You could throw the butterscotch cream pie out, and replace by (WF) deep fried pastry dough +/or/and (WF) Glazed Donut. If you don’t want Wonder Flavours bakery, you could try (FA) zeppola, or look into tpa (example: banana cream, banana nut bread) cap, fw.
Another banana I could recommend besides the WF is banana custard by vape train Australia (vta)
Thank you I have spent a lot of time today doing just this looking at differentiations of recipes to try and bring something together see how that goes then adapt from there I also attempted my first recipe of my own today, I have made them all public so people can comment on them. I’m absolutely loving this and believe you can’t ,I’ve forward without learning and ,asking mistakes to better yourself in every walk of life.
Welcome to ELR, Nathan! I hope your new mixes work out well. You’re on the right path, for sure!
A tip on publishing (making public) your mixes…
You don’t really need to make them public to get comments or advice. In fact, there are so many recipes popping up every few minutes, that it’s probably the least effective method. You’ll be on page 6 in a couple of hours.
There is also the clutter factor. If you haven’t mixed and tested the recipe and added some notes about it, it’s just a list of ingredients that very few people will find interesting if they happen to click on it. It’s a good idea to say a little something about what you were going for, why you chose the flavors you chose, how it turned out after mixing, steeping, etc. There are thousands of recipes with no notes, and they just clog up the works, making it difficult to find anything inspiring.
If you want real feedback or advice, tips, encouragement… hit the wrench icon near the title of your recipe and click “share recipe privately”. The page will refresh and you can find a long url at the bottom of the page to copy and paste over here in the forum. There are a few threads dedicated to unfinished (WIP) mixes, ideas, or mixes you consider good and want to share for feedback, or need help with.
And for mixes you are stuck on and can’t get to taste right:
This is just food for thought, you can do it how you like. I just don’t want you to be discouraged if nobody leaves a comment on your recipe over there on the calculator side.
Right on, hope I didnt come off as preachy! Notes are a great idea just for your own benefit, too. They don’t matter too much if you’re sharing unpublished mixes on the forum, you can write about it when you post, and make notes on the recipe before you go public.

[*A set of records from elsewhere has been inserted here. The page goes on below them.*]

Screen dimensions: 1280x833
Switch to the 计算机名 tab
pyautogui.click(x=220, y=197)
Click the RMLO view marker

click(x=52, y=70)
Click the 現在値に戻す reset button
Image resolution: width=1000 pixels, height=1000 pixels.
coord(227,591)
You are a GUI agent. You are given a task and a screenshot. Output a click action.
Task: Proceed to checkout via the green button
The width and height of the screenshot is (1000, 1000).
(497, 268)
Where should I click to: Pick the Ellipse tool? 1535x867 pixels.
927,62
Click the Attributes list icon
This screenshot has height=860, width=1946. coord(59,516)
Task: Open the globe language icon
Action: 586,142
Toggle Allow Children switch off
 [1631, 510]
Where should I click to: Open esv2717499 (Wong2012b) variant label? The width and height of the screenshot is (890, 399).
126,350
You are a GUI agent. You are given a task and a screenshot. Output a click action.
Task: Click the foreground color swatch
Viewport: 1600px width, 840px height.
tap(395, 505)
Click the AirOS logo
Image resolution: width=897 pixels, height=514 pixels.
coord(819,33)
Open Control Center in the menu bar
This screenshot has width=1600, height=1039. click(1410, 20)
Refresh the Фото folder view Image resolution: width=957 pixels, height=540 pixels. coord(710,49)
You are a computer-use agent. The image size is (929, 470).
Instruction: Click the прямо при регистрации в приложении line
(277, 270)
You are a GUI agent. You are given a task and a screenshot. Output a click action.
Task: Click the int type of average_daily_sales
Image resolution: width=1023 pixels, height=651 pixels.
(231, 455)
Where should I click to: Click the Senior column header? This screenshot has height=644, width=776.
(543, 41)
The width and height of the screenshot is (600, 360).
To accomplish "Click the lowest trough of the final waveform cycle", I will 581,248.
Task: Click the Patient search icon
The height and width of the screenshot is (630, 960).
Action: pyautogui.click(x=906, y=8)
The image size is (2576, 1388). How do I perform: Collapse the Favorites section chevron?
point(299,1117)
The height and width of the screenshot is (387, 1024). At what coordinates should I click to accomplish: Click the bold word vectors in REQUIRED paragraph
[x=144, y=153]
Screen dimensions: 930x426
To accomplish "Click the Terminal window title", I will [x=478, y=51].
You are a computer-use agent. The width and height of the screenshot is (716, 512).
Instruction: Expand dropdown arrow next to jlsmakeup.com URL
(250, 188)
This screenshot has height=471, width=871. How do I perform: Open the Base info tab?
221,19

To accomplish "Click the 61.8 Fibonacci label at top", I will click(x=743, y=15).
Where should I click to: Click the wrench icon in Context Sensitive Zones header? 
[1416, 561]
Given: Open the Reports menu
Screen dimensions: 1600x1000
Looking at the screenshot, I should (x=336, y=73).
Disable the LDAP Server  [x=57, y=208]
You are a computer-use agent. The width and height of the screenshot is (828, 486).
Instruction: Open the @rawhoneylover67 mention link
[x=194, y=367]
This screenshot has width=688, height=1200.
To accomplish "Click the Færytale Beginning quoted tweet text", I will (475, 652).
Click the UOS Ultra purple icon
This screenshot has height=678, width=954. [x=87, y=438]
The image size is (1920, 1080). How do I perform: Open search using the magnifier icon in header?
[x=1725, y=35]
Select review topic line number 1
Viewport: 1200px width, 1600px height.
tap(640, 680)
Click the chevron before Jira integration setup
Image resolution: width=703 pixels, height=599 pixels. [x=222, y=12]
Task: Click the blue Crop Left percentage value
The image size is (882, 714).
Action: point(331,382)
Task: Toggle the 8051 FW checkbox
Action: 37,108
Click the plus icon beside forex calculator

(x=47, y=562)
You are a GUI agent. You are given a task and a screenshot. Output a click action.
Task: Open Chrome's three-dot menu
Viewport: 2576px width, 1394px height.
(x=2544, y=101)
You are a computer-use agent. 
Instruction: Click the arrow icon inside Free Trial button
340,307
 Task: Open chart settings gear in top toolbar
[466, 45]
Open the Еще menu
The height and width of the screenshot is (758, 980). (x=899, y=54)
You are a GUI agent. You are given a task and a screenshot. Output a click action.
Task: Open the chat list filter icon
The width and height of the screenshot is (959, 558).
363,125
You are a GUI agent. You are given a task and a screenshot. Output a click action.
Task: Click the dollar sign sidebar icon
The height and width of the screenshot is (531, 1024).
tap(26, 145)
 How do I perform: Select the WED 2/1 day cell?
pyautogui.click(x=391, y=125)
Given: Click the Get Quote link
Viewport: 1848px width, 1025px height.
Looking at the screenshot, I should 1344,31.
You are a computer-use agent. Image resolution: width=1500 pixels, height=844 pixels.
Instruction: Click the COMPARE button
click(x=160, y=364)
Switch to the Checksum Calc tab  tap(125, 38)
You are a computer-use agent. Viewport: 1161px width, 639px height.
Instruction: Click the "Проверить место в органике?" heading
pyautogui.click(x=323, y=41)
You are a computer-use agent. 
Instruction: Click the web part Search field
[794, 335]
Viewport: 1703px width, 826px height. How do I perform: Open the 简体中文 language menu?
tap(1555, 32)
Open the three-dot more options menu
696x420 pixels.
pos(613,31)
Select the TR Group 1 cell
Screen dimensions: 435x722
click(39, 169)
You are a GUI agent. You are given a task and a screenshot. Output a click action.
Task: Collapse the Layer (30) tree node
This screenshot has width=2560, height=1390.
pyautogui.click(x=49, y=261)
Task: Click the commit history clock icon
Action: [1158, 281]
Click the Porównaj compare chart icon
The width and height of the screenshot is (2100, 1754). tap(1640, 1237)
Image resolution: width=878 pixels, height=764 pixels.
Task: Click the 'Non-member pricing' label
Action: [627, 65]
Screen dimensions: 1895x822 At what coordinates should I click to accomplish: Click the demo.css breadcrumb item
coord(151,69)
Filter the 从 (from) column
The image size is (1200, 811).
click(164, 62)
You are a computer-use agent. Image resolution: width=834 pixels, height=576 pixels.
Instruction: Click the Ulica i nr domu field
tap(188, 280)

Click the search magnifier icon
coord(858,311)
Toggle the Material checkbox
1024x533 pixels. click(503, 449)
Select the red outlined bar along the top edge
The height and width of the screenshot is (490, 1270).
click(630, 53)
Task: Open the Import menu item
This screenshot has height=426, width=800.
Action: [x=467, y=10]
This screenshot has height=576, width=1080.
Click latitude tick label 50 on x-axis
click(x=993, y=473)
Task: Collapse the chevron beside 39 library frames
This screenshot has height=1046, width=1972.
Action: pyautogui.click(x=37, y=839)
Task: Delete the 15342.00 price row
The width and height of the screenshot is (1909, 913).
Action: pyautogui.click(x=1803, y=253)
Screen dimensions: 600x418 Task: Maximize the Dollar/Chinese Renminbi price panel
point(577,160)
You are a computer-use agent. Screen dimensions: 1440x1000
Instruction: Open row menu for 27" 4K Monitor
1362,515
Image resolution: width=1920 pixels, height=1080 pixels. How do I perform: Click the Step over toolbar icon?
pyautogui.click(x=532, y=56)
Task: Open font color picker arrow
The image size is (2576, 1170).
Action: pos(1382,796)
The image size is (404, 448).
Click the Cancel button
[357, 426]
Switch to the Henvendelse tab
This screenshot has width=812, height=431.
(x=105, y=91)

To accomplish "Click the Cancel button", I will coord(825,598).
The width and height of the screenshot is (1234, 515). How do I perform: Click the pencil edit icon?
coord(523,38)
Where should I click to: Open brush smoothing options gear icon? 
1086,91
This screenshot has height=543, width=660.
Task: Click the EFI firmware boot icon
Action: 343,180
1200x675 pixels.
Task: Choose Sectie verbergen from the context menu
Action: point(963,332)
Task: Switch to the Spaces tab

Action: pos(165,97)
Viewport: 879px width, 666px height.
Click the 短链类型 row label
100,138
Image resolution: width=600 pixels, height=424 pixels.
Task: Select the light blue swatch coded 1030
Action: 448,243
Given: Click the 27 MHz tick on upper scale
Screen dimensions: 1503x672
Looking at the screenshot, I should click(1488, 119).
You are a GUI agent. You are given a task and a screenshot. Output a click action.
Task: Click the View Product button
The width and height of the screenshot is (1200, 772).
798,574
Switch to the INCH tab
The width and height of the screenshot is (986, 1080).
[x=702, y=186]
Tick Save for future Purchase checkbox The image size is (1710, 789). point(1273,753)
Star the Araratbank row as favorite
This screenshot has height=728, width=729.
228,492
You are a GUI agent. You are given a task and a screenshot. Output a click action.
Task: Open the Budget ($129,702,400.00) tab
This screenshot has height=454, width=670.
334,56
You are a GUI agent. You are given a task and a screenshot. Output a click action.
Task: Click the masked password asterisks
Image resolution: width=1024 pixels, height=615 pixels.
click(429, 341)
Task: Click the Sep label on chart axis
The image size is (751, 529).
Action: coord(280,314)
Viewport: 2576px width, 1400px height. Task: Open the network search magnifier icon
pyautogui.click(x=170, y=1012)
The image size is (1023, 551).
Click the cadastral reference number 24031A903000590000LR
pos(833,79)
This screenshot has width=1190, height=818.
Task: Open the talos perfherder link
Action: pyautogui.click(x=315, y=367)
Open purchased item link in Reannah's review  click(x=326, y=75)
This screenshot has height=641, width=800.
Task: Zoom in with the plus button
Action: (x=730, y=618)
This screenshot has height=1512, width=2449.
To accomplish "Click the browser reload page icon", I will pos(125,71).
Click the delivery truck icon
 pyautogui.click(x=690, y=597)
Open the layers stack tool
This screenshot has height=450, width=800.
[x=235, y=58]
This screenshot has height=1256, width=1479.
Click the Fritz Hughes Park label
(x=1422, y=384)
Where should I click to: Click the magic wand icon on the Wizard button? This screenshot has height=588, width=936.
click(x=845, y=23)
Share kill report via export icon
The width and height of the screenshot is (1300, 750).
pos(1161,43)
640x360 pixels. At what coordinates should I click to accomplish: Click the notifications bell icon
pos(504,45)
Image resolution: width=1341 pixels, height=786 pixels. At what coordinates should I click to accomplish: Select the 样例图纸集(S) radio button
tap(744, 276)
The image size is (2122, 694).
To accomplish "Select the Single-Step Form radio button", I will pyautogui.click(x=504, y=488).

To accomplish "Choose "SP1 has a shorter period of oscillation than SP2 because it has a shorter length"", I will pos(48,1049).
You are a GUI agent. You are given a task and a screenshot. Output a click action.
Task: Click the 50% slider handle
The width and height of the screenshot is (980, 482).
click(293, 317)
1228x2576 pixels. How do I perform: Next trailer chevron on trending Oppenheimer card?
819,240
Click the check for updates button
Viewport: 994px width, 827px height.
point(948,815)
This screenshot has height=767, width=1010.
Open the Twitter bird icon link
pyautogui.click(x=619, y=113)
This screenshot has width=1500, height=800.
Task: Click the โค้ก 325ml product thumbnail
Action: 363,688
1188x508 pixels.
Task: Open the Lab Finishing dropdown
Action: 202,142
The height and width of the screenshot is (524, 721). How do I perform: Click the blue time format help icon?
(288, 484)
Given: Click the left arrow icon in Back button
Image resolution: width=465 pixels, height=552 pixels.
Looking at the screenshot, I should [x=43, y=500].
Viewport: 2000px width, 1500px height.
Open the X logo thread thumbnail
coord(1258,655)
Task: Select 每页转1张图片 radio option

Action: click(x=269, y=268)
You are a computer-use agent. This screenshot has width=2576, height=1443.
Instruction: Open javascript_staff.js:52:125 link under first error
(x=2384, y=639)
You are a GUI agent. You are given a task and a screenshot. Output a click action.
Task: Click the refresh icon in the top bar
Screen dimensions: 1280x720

There’s no right or wrong to making notes either. They’re there for you, primarily, but very helpful to others wanting some insight.
As mentioned many times, most users do not realize that anything they enter is published, even if that was not the intention. Often that is misunderstood, and cryptic notes that are meant for personal eyes are inadvertently published. I am letting Nathan know that in case he was not aware (as you noticed that I did mention that he should enter a note if he wants to do so for public consumption but be aware that all entries will be public ones regardless). Always being argumentative, my friend. Take a rest sometimes.